__Data supplied__:
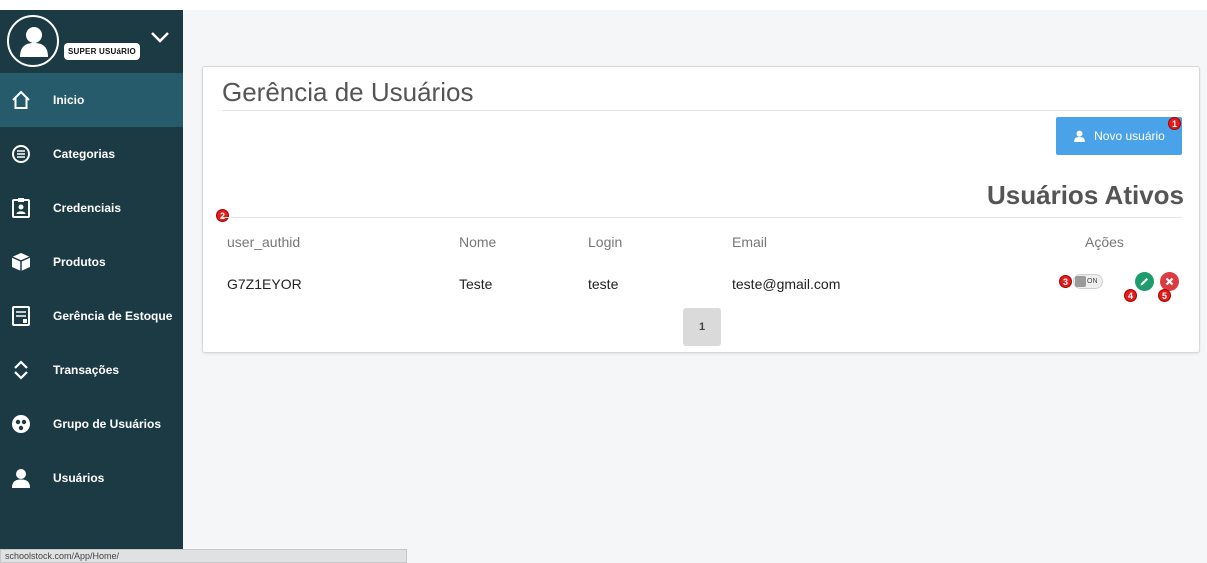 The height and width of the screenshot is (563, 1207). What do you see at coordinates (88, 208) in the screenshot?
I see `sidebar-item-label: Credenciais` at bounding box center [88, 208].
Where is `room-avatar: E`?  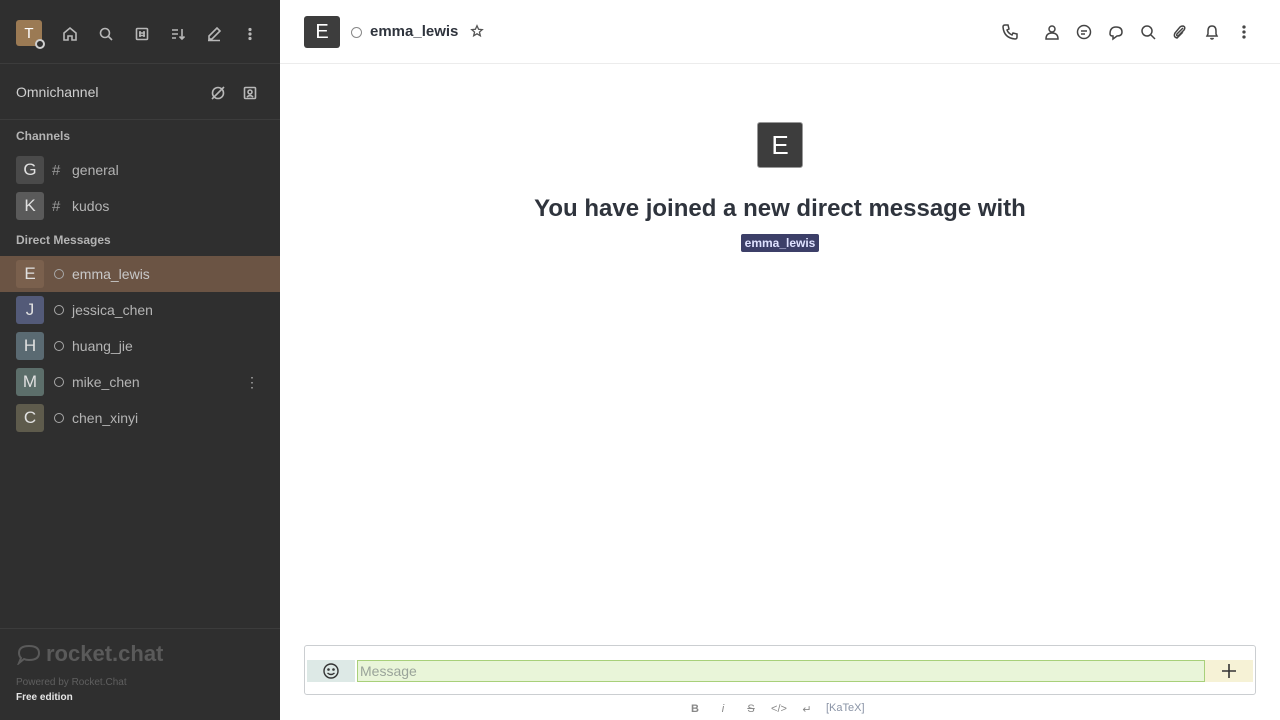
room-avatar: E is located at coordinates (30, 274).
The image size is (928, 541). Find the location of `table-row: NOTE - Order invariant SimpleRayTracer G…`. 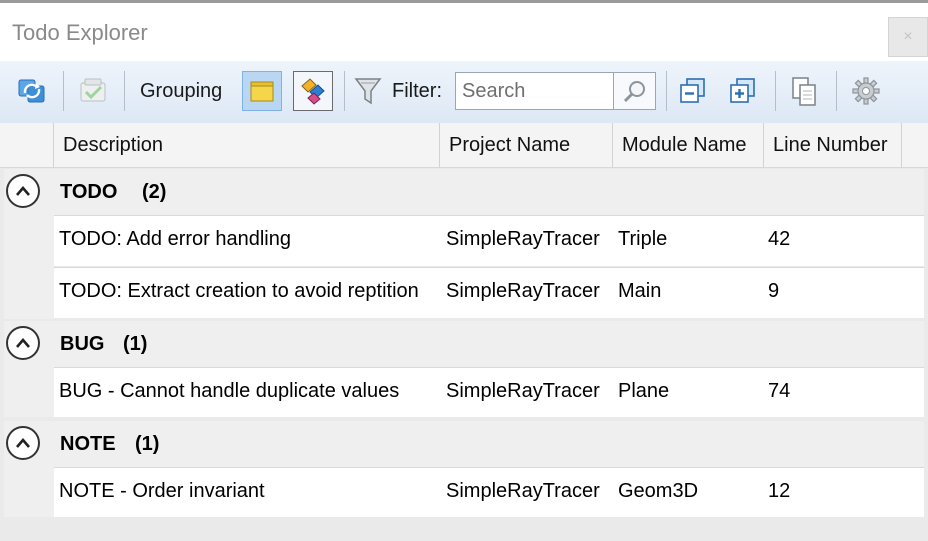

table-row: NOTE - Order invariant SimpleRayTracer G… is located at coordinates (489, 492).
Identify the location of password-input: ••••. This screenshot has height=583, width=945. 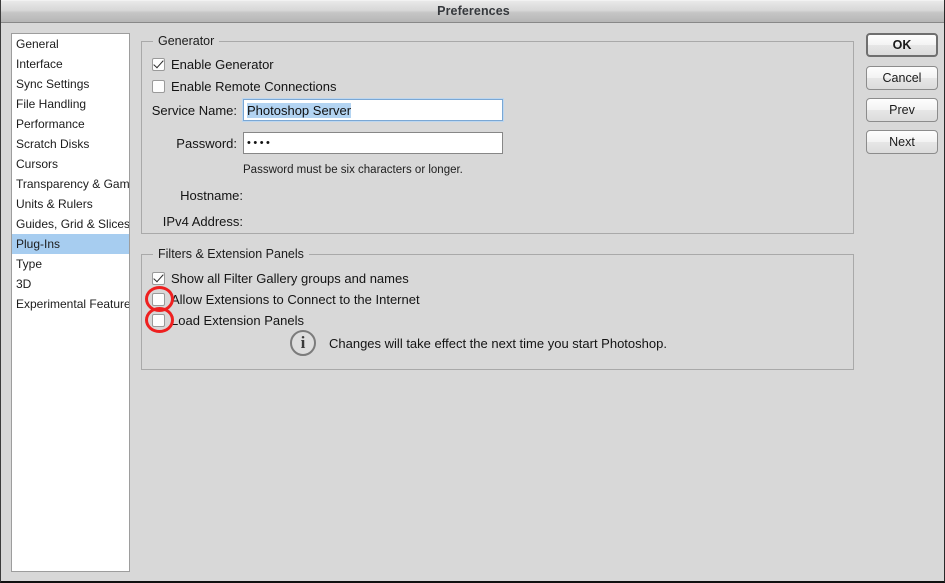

__Work instruction__:
Format the lines above as a numbered list, skipping the blank line and leaving out the pictures.

__Answer below__:
1.  The height and width of the screenshot is (563, 1207). What do you see at coordinates (88, 208) in the screenshot?
2. I see `sidebar-item-label: Credenciais` at bounding box center [88, 208].
3. Where is `room-avatar: E`?  
4. room-avatar: E is located at coordinates (30, 274).
5. The image size is (928, 541). Find the location of `table-row: NOTE - Order invariant SimpleRayTracer G…`. 
6. table-row: NOTE - Order invariant SimpleRayTracer G… is located at coordinates (489, 492).
7. Identify the location of password-input: ••••. This screenshot has height=583, width=945. 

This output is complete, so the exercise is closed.